Well – clearly you see this graph has challenged me to consider things I do not normally think about. Do you spot anything interesting that you can’t quite wrap your head around? Or something enlightening that makes you wonder about the data or what it represents? Do you think I must be crazy for loving a graph I do not understand? No matter what, though, you must admit – this graph is an impressive piece of work.

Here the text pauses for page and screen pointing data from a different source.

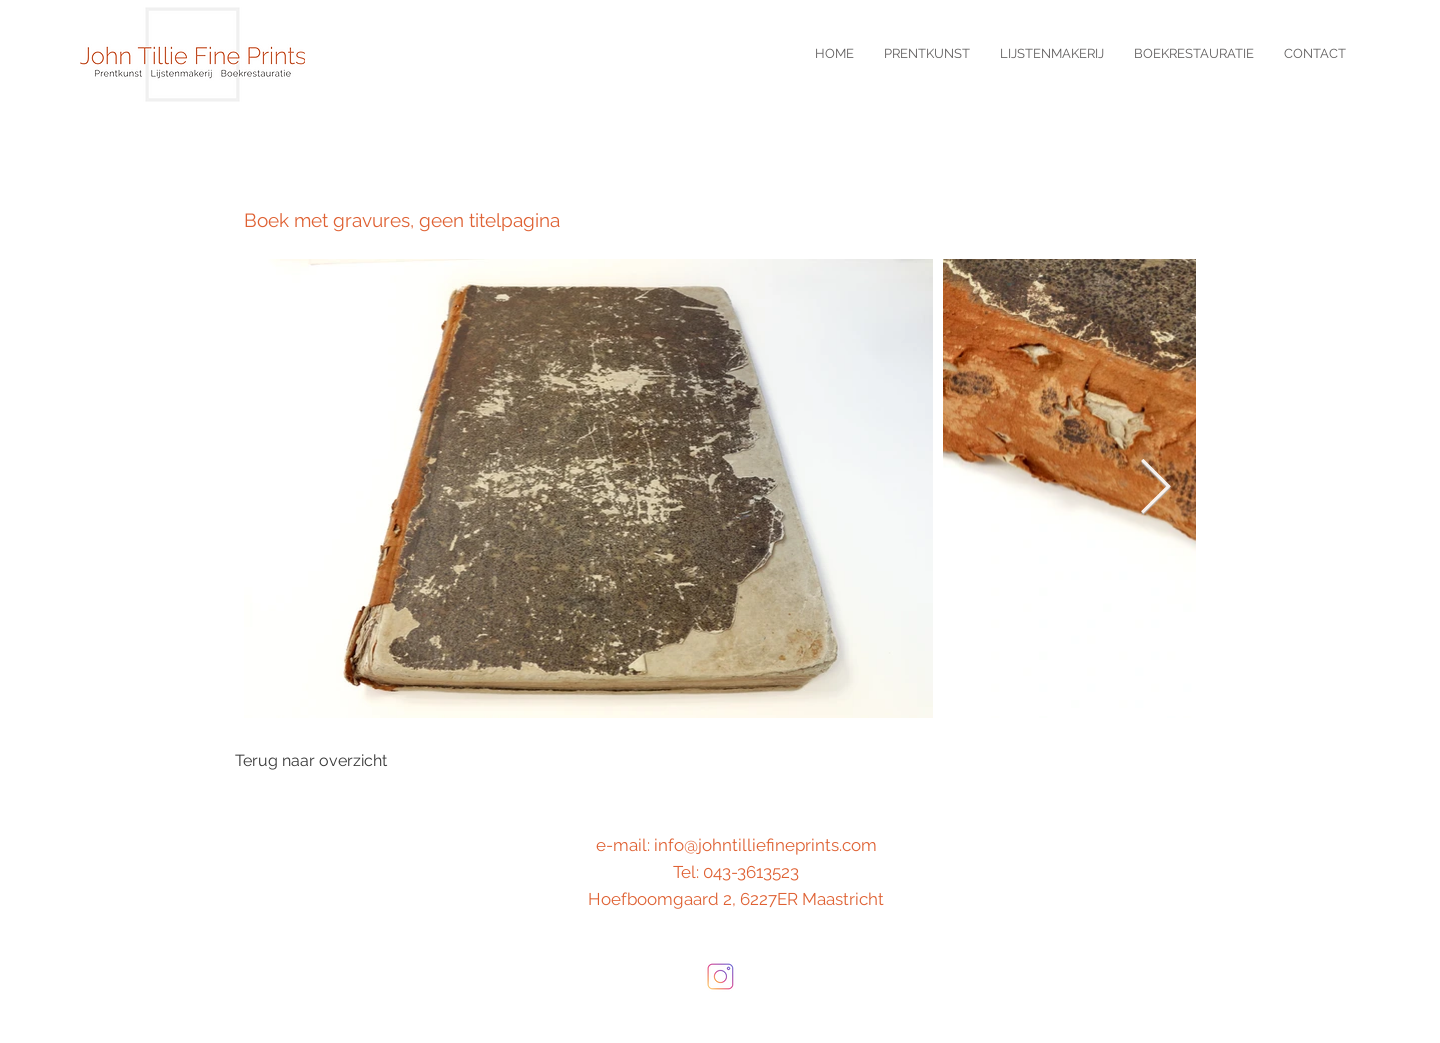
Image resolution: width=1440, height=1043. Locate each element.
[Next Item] (1155, 488)
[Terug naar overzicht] (311, 761)
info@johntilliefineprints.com (765, 845)
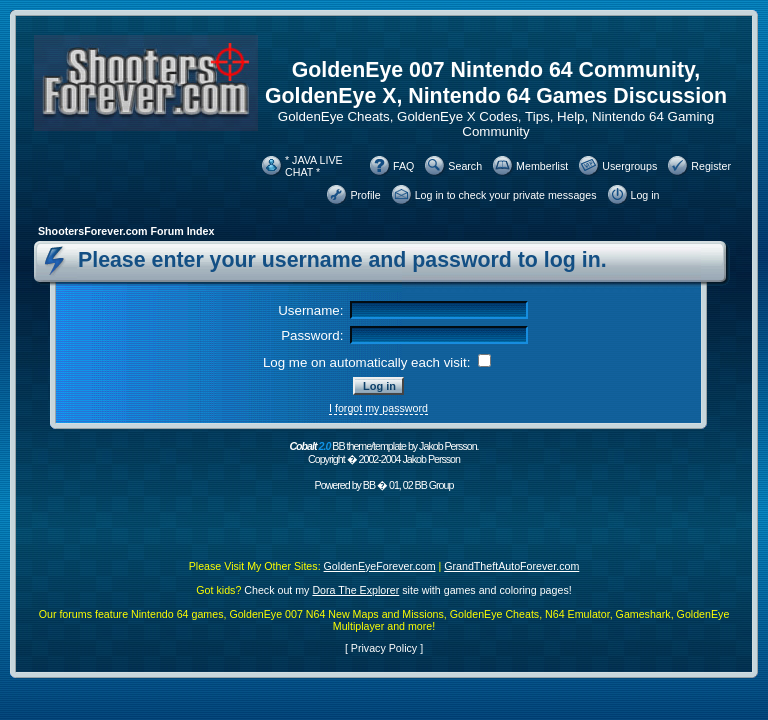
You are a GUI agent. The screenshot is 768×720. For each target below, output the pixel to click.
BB (369, 485)
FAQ (403, 166)
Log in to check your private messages (506, 195)
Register (711, 166)
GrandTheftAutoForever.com (511, 566)
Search (465, 166)
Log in (645, 195)
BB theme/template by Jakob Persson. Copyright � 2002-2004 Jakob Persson (383, 452)
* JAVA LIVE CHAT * (314, 166)
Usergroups (629, 166)
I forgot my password (378, 408)
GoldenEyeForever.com (380, 566)
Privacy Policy (384, 648)
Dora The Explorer (355, 590)
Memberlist (542, 166)
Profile (365, 195)
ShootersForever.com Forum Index (126, 231)
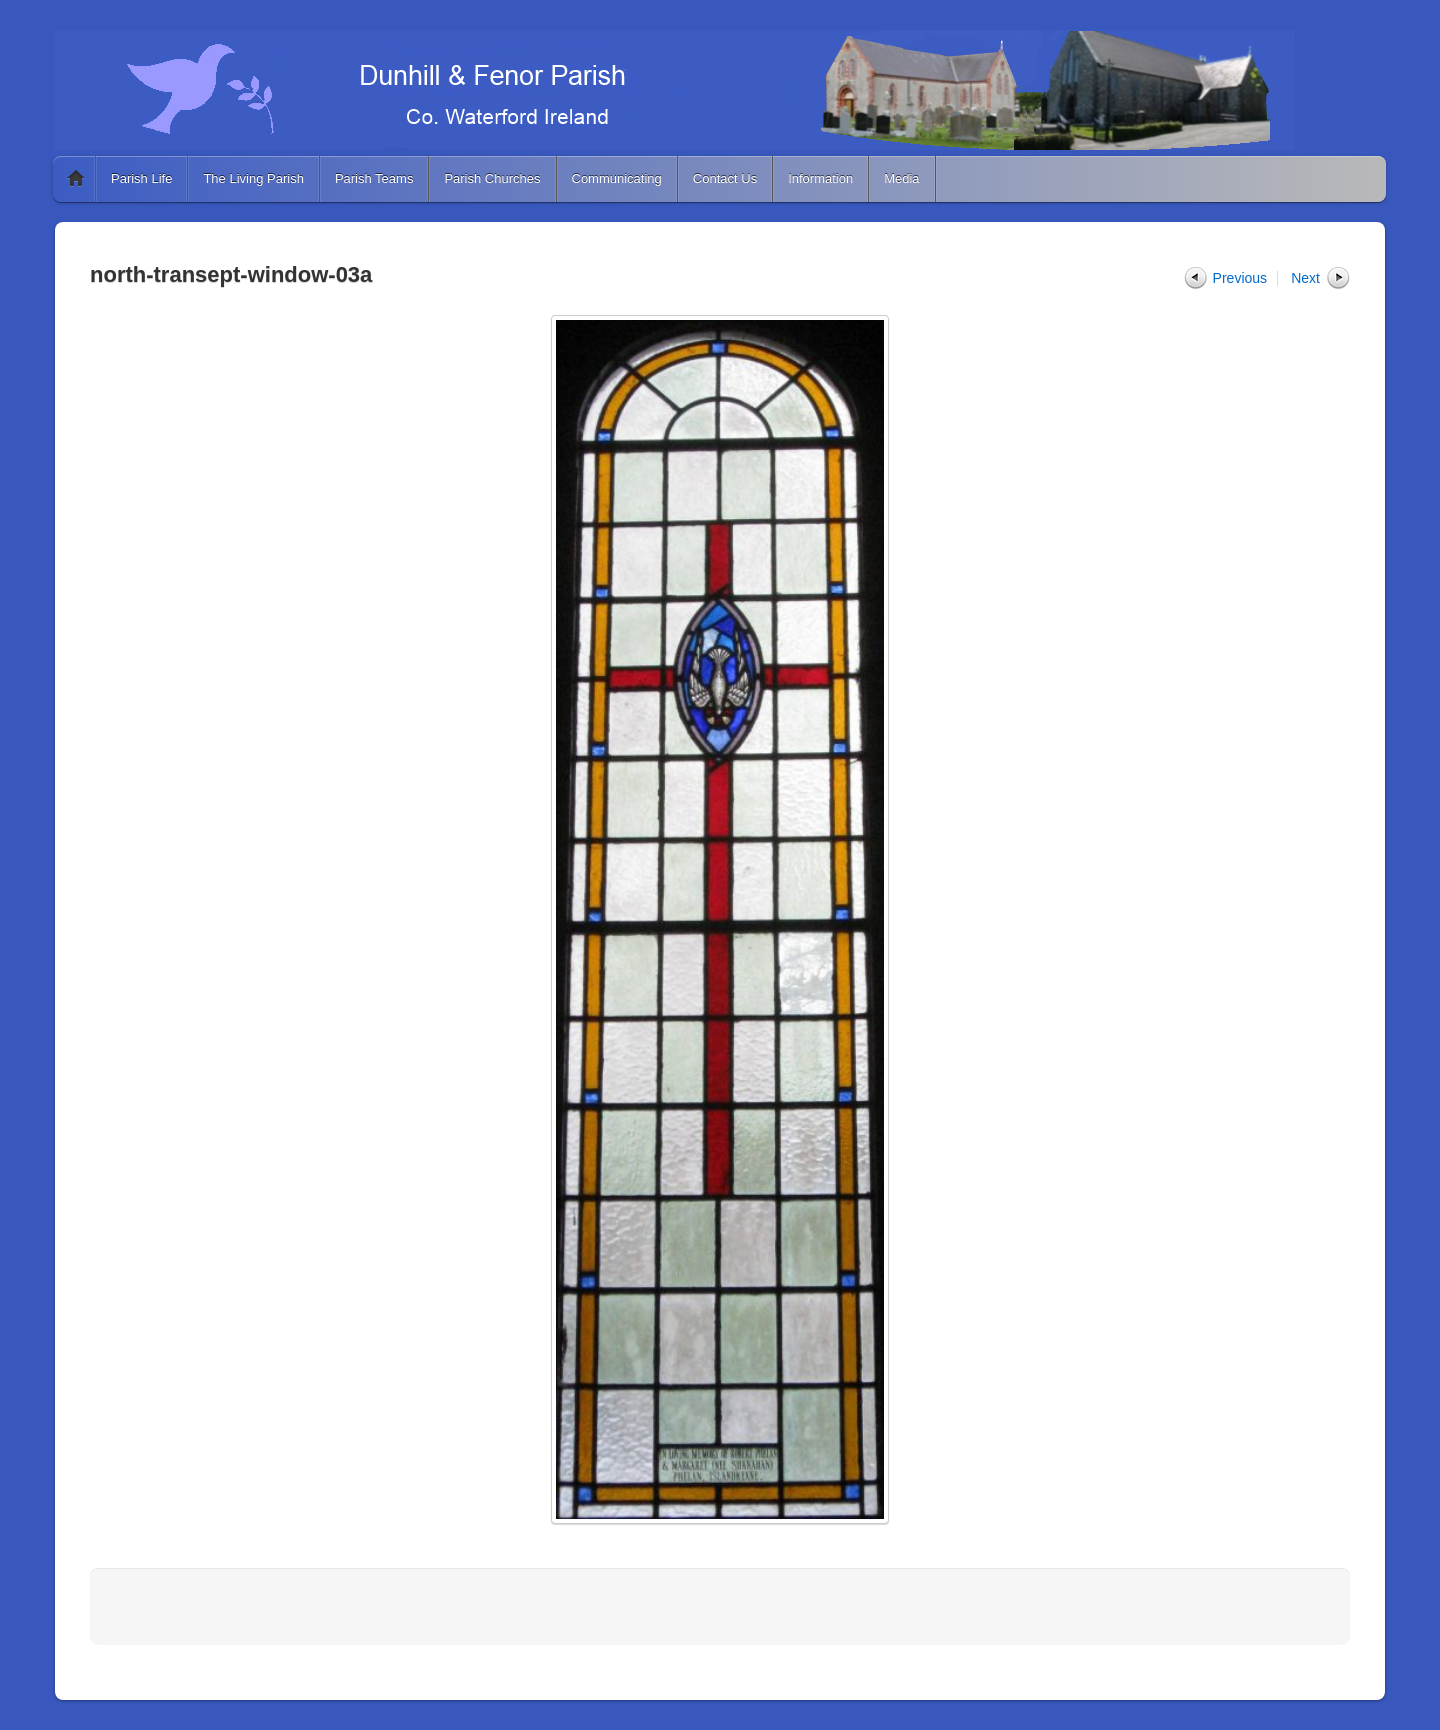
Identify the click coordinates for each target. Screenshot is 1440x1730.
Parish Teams (374, 178)
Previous (1240, 278)
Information (820, 178)
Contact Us (725, 178)
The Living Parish (253, 178)
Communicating (617, 178)
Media (901, 178)
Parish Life (141, 178)
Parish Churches (492, 178)
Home (76, 179)
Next (1305, 278)
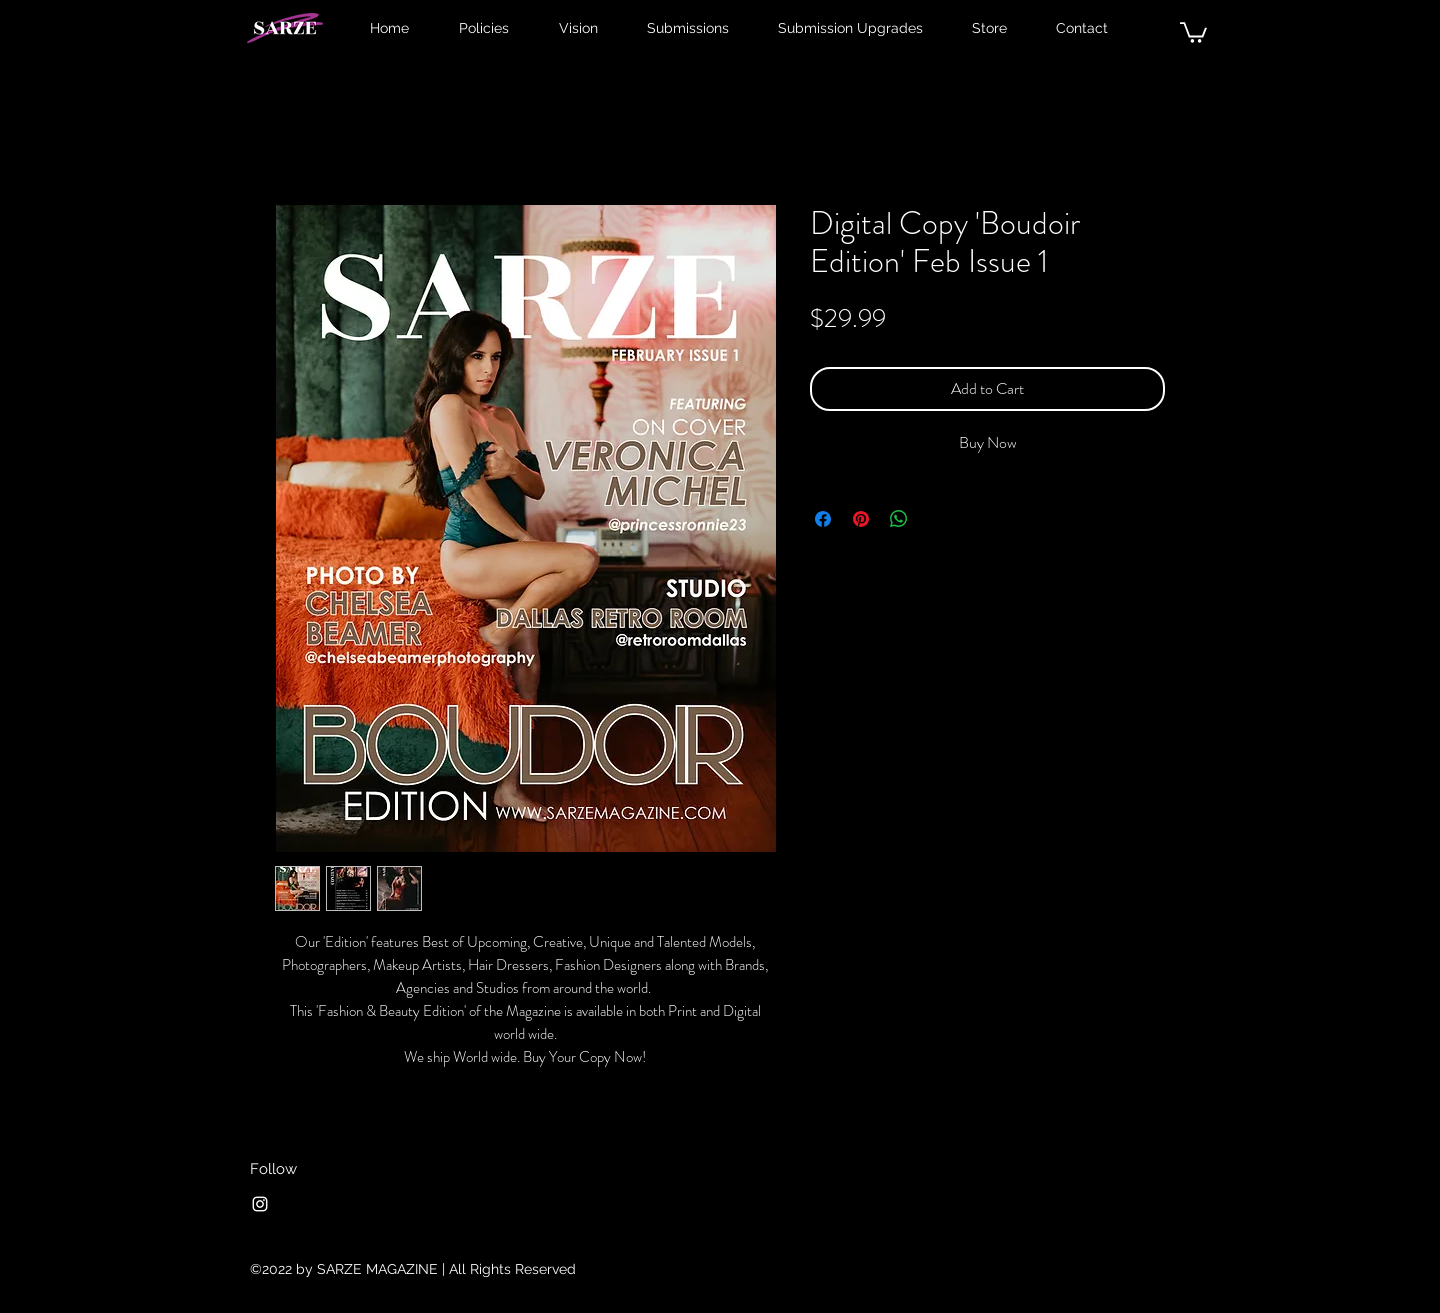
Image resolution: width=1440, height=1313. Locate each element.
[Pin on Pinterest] (861, 519)
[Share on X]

Numbers Don’t Lie, or Do They? Simpson’s Paradox Explains December 2, 2009

The Numbers Guy over at The Wall Street Journal had a really interesting article today. He explains a concept called Simpson’s Paradox, which essentially says aggregated data is sometimes misleading. For example,

… in both 1995 and 1996, Derek Jeter of the New York Yankees had a lower batting average for each season than David Justice, then of the Atlanta Braves.

Combining the two years, however, Mr. Jeter had a better average. The paradox resulted from the fact that in 1995 Mr. Jeter had only 48 at-bats with a .250 average while Mr. Justice had more at-bats (411) with a .253 average. The following year, Mr. Jeter had 582 at-bats with a .314 average while Mr. Justice had only 140 at-bats with a higher average of .321, pushing the two-year average in Mr. Jeter’s favor.

Other examples of the paradox can be found in all types of data, from air travel delay statistics and medical procedure success statistics, to education and unemployment data.

In the graph below, you can see that although the unemployment rates for each of the separate groups are higher now than they were in 1983, because the size of the group with the lower rate is so much bigger, the overall unemployment rate is lower than it was in 1983.

Confused? Don’t worry about it. The lesson here is to be wary of “hard data,” and remember that statistics can still be spun to fit any argument. This WSJ graph shows that unemployment is both better than in 1983, and worse. It only depends on which point you want to make.

The State of Print October 27, 2009

Here’s an interesting graph (best to zoom in) showing the subscription rates for newspapers from 1990 to the present. What’s most interesting to me is that the only paper to achieve a noticeable amount of growth (in purely print sales, WSJ included online) is essentially a sensationalist tabloid!